**WORK TO COMPLETE**
Copy the material below word for word, line by line, without changing anything.

** BEGIN **

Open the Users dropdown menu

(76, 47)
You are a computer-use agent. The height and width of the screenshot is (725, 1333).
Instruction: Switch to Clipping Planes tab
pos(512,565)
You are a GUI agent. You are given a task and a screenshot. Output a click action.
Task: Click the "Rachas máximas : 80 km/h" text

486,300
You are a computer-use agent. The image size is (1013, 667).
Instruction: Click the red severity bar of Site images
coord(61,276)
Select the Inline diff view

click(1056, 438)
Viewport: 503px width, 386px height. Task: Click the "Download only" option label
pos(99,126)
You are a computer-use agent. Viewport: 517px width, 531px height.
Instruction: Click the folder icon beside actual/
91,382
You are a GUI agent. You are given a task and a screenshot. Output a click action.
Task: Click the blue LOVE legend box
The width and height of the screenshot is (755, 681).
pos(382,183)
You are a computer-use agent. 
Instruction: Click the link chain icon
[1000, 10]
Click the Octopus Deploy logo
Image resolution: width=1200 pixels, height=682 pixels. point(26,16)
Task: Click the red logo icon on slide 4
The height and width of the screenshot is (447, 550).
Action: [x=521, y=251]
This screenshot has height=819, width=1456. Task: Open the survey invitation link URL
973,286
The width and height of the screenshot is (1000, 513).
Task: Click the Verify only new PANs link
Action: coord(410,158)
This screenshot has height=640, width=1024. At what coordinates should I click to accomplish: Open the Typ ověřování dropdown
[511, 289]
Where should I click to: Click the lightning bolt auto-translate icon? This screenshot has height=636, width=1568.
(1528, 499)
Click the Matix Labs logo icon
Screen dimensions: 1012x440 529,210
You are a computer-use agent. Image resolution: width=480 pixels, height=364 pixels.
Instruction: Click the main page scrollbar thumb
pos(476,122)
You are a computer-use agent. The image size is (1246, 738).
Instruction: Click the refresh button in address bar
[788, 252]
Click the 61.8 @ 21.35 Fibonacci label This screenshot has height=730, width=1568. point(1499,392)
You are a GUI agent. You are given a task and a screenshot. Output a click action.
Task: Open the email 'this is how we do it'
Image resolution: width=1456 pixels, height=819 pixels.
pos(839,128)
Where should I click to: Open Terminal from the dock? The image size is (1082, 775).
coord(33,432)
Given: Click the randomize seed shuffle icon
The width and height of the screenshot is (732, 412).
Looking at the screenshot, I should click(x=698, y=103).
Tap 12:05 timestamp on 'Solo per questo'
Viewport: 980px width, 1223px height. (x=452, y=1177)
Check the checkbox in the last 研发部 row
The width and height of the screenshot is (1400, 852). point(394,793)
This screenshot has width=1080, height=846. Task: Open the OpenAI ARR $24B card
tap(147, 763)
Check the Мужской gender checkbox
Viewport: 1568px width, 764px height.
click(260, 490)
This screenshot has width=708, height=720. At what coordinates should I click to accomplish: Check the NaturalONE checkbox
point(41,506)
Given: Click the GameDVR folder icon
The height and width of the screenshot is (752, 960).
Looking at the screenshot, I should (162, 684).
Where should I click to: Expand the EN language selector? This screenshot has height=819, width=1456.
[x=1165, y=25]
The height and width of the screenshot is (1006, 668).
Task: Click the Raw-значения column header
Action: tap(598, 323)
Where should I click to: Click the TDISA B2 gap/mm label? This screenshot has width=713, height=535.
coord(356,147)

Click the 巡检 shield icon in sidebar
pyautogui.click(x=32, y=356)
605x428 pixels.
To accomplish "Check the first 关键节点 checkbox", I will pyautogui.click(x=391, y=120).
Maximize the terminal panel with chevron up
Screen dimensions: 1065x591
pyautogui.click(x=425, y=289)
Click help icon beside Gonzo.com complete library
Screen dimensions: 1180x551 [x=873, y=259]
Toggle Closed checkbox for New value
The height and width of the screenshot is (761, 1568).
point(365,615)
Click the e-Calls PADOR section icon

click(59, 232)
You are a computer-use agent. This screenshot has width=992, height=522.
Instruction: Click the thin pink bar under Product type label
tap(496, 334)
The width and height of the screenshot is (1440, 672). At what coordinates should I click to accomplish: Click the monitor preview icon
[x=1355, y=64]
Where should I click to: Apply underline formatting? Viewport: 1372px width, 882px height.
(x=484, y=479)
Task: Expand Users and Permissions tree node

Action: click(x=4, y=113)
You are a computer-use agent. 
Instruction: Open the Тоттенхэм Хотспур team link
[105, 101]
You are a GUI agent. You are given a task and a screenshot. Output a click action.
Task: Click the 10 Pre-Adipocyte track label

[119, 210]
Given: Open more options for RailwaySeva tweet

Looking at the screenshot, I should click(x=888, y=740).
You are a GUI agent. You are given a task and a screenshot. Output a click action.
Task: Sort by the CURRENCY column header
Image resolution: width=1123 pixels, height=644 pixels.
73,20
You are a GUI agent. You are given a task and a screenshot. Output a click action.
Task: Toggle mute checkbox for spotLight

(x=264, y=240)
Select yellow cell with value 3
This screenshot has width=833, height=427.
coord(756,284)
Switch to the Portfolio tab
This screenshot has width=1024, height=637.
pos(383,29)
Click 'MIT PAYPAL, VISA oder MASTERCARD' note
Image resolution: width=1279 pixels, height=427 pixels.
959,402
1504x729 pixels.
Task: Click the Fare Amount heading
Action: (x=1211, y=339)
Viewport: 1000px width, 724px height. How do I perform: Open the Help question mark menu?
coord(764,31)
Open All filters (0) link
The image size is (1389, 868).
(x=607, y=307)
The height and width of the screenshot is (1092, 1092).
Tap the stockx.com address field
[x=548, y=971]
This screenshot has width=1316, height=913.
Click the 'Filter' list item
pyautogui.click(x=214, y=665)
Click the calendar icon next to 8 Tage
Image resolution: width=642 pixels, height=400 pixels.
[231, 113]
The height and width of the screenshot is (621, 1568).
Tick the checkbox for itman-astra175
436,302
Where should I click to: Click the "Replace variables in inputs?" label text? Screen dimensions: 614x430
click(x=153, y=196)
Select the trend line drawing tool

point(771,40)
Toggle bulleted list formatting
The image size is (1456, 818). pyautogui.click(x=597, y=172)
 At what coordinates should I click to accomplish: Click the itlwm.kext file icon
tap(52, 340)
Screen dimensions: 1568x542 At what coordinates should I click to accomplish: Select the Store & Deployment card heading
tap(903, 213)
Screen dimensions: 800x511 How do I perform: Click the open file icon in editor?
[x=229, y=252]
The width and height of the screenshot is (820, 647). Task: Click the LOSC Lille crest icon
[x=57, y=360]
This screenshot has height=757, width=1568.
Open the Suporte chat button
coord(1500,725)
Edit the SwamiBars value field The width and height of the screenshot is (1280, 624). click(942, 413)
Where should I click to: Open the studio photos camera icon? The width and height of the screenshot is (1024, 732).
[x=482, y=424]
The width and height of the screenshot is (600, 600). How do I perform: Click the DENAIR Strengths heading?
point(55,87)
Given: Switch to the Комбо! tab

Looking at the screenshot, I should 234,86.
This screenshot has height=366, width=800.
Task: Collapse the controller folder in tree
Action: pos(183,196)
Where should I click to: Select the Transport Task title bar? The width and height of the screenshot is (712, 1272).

** END **

**REPLY**
Open the Users dropdown menu

(76, 47)
You are a computer-use agent. The height and width of the screenshot is (725, 1333).
Instruction: Switch to Clipping Planes tab
pos(512,565)
You are a GUI agent. You are given a task and a screenshot. Output a click action.
Task: Click the "Rachas máximas : 80 km/h" text

486,300
You are a computer-use agent. The image size is (1013, 667).
Instruction: Click the red severity bar of Site images
coord(61,276)
Select the Inline diff view

click(1056, 438)
Viewport: 503px width, 386px height. Task: Click the "Download only" option label
pos(99,126)
You are a computer-use agent. Viewport: 517px width, 531px height.
Instruction: Click the folder icon beside actual/
91,382
You are a GUI agent. You are given a task and a screenshot. Output a click action.
Task: Click the blue LOVE legend box
The width and height of the screenshot is (755, 681).
pos(382,183)
You are a computer-use agent. 
Instruction: Click the link chain icon
[1000, 10]
Click the Octopus Deploy logo
Image resolution: width=1200 pixels, height=682 pixels. point(26,16)
Task: Click the red logo icon on slide 4
The height and width of the screenshot is (447, 550).
Action: [x=521, y=251]
This screenshot has height=819, width=1456. Task: Open the survey invitation link URL
973,286
The width and height of the screenshot is (1000, 513).
Task: Click the Verify only new PANs link
Action: coord(410,158)
This screenshot has height=640, width=1024. At what coordinates should I click to accomplish: Open the Typ ověřování dropdown
[511, 289]
Where should I click to: Click the lightning bolt auto-translate icon? This screenshot has height=636, width=1568.
(1528, 499)
Click the Matix Labs logo icon
Screen dimensions: 1012x440 529,210
You are a computer-use agent. Image resolution: width=480 pixels, height=364 pixels.
Instruction: Click the main page scrollbar thumb
pos(476,122)
You are a computer-use agent. The image size is (1246, 738).
Instruction: Click the refresh button in address bar
[788, 252]
Click the 61.8 @ 21.35 Fibonacci label This screenshot has height=730, width=1568. point(1499,392)
You are a GUI agent. You are given a task and a screenshot. Output a click action.
Task: Open the email 'this is how we do it'
Image resolution: width=1456 pixels, height=819 pixels.
pos(839,128)
Where should I click to: Open Terminal from the dock? The image size is (1082, 775).
coord(33,432)
Given: Click the randomize seed shuffle icon
The width and height of the screenshot is (732, 412).
Looking at the screenshot, I should click(x=698, y=103).
Tap 12:05 timestamp on 'Solo per questo'
Viewport: 980px width, 1223px height. (x=452, y=1177)
Check the checkbox in the last 研发部 row
The width and height of the screenshot is (1400, 852). point(394,793)
This screenshot has width=1080, height=846. Task: Open the OpenAI ARR $24B card
tap(147, 763)
Check the Мужской gender checkbox
Viewport: 1568px width, 764px height.
click(260, 490)
This screenshot has width=708, height=720. At what coordinates should I click to accomplish: Check the NaturalONE checkbox
point(41,506)
Given: Click the GameDVR folder icon
The height and width of the screenshot is (752, 960).
Looking at the screenshot, I should (162, 684).
Where should I click to: Expand the EN language selector? This screenshot has height=819, width=1456.
[x=1165, y=25]
The height and width of the screenshot is (1006, 668).
Task: Click the Raw-значения column header
Action: tap(598, 323)
Where should I click to: Click the TDISA B2 gap/mm label? This screenshot has width=713, height=535.
coord(356,147)

Click the 巡检 shield icon in sidebar
pyautogui.click(x=32, y=356)
605x428 pixels.
To accomplish "Check the first 关键节点 checkbox", I will pyautogui.click(x=391, y=120).
Maximize the terminal panel with chevron up
Screen dimensions: 1065x591
pyautogui.click(x=425, y=289)
Click help icon beside Gonzo.com complete library
Screen dimensions: 1180x551 [x=873, y=259]
Toggle Closed checkbox for New value
The height and width of the screenshot is (761, 1568).
point(365,615)
Click the e-Calls PADOR section icon

click(59, 232)
You are a computer-use agent. This screenshot has width=992, height=522.
Instruction: Click the thin pink bar under Product type label
tap(496, 334)
The width and height of the screenshot is (1440, 672). At what coordinates should I click to accomplish: Click the monitor preview icon
[x=1355, y=64]
Where should I click to: Apply underline formatting? Viewport: 1372px width, 882px height.
(x=484, y=479)
Task: Expand Users and Permissions tree node

Action: click(x=4, y=113)
You are a computer-use agent. 
Instruction: Open the Тоттенхэм Хотспур team link
[105, 101]
You are a GUI agent. You are given a task and a screenshot. Output a click action.
Task: Click the 10 Pre-Adipocyte track label

[119, 210]
Given: Open more options for RailwaySeva tweet

Looking at the screenshot, I should click(x=888, y=740).
You are a GUI agent. You are given a task and a screenshot. Output a click action.
Task: Sort by the CURRENCY column header
Image resolution: width=1123 pixels, height=644 pixels.
73,20
You are a GUI agent. You are given a task and a screenshot. Output a click action.
Task: Toggle mute checkbox for spotLight

(x=264, y=240)
Select yellow cell with value 3
This screenshot has width=833, height=427.
coord(756,284)
Switch to the Portfolio tab
This screenshot has width=1024, height=637.
pos(383,29)
Click 'MIT PAYPAL, VISA oder MASTERCARD' note
Image resolution: width=1279 pixels, height=427 pixels.
959,402
1504x729 pixels.
Task: Click the Fare Amount heading
Action: (x=1211, y=339)
Viewport: 1000px width, 724px height. How do I perform: Open the Help question mark menu?
coord(764,31)
Open All filters (0) link
The image size is (1389, 868).
(x=607, y=307)
The height and width of the screenshot is (1092, 1092).
Tap the stockx.com address field
[x=548, y=971]
This screenshot has width=1316, height=913.
Click the 'Filter' list item
pyautogui.click(x=214, y=665)
Click the calendar icon next to 8 Tage
Image resolution: width=642 pixels, height=400 pixels.
[231, 113]
The height and width of the screenshot is (621, 1568).
Tick the checkbox for itman-astra175
436,302
Where should I click to: Click the "Replace variables in inputs?" label text? Screen dimensions: 614x430
click(x=153, y=196)
Select the trend line drawing tool

point(771,40)
Toggle bulleted list formatting
The image size is (1456, 818). pyautogui.click(x=597, y=172)
 At what coordinates should I click to accomplish: Click the itlwm.kext file icon
tap(52, 340)
Screen dimensions: 1568x542 At what coordinates should I click to accomplish: Select the Store & Deployment card heading
tap(903, 213)
Screen dimensions: 800x511 How do I perform: Click the open file icon in editor?
[x=229, y=252]
The width and height of the screenshot is (820, 647). Task: Click the LOSC Lille crest icon
[x=57, y=360]
This screenshot has height=757, width=1568.
Open the Suporte chat button
coord(1500,725)
Edit the SwamiBars value field The width and height of the screenshot is (1280, 624). click(942, 413)
Where should I click to: Open the studio photos camera icon? The width and height of the screenshot is (1024, 732).
[x=482, y=424]
The width and height of the screenshot is (600, 600). How do I perform: Click the DENAIR Strengths heading?
point(55,87)
Given: Switch to the Комбо! tab

Looking at the screenshot, I should 234,86.
This screenshot has height=366, width=800.
Task: Collapse the controller folder in tree
Action: pos(183,196)
Where should I click to: Select the Transport Task title bar? The width and height of the screenshot is (712, 1272).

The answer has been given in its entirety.